Exercise input START

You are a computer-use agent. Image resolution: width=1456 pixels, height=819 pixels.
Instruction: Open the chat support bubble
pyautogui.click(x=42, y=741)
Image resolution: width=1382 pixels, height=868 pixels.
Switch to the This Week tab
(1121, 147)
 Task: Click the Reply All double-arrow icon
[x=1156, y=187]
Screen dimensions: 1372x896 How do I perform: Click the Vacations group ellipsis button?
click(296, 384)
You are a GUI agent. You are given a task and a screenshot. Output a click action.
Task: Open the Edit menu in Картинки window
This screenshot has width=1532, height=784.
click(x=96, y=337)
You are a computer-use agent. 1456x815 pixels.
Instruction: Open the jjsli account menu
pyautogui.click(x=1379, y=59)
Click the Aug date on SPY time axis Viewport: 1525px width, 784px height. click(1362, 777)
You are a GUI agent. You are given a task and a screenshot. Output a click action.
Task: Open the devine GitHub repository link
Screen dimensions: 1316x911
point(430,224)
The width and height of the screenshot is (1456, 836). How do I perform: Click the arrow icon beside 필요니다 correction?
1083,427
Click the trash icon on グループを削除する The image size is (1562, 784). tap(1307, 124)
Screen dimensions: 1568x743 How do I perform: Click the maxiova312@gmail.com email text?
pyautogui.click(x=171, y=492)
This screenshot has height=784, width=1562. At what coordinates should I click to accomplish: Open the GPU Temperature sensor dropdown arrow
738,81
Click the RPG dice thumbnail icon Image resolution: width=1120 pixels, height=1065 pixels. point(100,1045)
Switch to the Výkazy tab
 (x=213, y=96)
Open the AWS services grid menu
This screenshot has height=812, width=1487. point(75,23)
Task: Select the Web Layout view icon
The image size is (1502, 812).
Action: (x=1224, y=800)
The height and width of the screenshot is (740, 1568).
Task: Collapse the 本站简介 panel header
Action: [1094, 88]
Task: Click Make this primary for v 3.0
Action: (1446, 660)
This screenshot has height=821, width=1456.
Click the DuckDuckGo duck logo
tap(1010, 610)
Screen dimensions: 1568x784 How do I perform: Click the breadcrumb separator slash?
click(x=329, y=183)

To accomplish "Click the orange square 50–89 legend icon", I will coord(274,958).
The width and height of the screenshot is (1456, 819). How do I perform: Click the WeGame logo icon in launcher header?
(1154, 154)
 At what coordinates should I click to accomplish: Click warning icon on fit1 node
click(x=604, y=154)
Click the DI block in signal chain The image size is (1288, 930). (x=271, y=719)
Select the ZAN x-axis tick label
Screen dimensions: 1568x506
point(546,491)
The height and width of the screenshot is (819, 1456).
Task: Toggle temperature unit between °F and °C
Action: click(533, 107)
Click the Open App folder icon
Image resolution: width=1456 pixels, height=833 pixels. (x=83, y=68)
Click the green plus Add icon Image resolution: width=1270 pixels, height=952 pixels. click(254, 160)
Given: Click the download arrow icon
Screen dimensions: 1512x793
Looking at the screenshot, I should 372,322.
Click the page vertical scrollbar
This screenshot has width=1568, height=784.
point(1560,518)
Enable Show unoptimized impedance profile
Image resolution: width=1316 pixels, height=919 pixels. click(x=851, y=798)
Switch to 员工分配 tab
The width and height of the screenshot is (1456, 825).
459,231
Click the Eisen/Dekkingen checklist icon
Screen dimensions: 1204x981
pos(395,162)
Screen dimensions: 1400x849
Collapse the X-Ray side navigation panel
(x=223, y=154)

Exercise input END

What the exercise asks:
Only the lines from the one containing "Enable Show unoptimized impedance profile" through the last line of the records belong in the answer, each written out exactly.

Exercise output:
Enable Show unoptimized impedance profile
Image resolution: width=1316 pixels, height=919 pixels. click(x=851, y=798)
Switch to 员工分配 tab
The width and height of the screenshot is (1456, 825).
459,231
Click the Eisen/Dekkingen checklist icon
Screen dimensions: 1204x981
pos(395,162)
Screen dimensions: 1400x849
Collapse the X-Ray side navigation panel
(x=223, y=154)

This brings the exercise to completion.